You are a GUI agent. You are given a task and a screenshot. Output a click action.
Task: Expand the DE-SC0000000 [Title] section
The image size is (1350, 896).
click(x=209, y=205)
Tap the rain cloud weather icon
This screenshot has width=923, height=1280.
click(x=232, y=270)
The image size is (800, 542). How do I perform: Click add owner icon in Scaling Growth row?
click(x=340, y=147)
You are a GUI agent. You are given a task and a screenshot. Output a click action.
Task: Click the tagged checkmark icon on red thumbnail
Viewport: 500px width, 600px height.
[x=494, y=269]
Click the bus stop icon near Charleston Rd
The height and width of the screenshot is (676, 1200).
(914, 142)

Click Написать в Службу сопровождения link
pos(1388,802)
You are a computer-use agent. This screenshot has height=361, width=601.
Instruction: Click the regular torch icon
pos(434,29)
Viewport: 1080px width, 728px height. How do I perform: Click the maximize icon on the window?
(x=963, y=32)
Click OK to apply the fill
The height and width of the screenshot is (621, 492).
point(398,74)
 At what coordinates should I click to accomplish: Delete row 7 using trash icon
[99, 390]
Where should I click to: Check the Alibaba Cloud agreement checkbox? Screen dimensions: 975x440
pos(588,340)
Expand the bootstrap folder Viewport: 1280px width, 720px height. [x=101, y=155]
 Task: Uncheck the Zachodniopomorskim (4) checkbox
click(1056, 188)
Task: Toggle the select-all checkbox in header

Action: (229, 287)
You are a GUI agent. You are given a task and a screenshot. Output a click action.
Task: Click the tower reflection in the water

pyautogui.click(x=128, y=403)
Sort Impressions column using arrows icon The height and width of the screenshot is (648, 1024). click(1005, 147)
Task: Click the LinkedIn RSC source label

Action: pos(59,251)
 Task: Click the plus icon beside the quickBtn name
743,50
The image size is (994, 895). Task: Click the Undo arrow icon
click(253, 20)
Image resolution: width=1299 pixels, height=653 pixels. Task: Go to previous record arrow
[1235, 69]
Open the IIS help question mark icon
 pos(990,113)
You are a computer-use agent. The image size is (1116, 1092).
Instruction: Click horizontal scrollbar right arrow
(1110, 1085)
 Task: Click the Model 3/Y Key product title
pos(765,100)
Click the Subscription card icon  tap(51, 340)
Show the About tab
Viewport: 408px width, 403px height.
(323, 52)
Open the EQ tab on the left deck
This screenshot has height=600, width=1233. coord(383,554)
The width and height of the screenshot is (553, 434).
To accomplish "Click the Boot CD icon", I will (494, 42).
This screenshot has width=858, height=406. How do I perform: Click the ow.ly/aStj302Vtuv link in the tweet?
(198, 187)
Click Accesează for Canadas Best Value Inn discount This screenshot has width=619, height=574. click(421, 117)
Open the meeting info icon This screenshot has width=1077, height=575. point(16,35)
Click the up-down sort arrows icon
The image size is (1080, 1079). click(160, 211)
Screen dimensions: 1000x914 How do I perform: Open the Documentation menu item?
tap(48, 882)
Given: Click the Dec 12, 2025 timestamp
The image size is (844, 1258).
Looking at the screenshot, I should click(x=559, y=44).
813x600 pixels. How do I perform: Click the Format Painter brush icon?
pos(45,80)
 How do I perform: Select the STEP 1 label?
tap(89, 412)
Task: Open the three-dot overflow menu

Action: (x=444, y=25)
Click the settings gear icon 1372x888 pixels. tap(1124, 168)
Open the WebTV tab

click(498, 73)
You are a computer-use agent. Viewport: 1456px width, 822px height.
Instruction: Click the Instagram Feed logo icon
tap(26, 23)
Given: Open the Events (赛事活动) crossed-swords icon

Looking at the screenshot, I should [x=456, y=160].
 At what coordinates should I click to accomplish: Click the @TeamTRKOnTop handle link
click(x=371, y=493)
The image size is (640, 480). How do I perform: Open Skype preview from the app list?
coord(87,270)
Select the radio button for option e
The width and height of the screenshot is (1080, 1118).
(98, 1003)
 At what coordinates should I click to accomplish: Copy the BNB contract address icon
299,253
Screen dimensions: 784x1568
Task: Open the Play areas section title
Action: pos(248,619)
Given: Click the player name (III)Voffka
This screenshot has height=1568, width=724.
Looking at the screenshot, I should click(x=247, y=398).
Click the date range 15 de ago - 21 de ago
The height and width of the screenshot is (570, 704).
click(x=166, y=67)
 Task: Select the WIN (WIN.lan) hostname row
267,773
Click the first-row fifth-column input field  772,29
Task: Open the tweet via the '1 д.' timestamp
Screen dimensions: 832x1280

-*-

Look above for the line that contains "Instruction: Click the Instagram". Starting there, transcribe every line exactly until you have copied the line that contains "Given: Click the player name (III)Voffka".

Instruction: Click the Instagram Feed logo icon
tap(26, 23)
Given: Open the Events (赛事活动) crossed-swords icon

Looking at the screenshot, I should [x=456, y=160].
 At what coordinates should I click to accomplish: Click the @TeamTRKOnTop handle link
click(x=371, y=493)
The image size is (640, 480). How do I perform: Open Skype preview from the app list?
coord(87,270)
Select the radio button for option e
The width and height of the screenshot is (1080, 1118).
(98, 1003)
 At what coordinates should I click to accomplish: Copy the BNB contract address icon
299,253
Screen dimensions: 784x1568
Task: Open the Play areas section title
Action: pos(248,619)
Given: Click the player name (III)Voffka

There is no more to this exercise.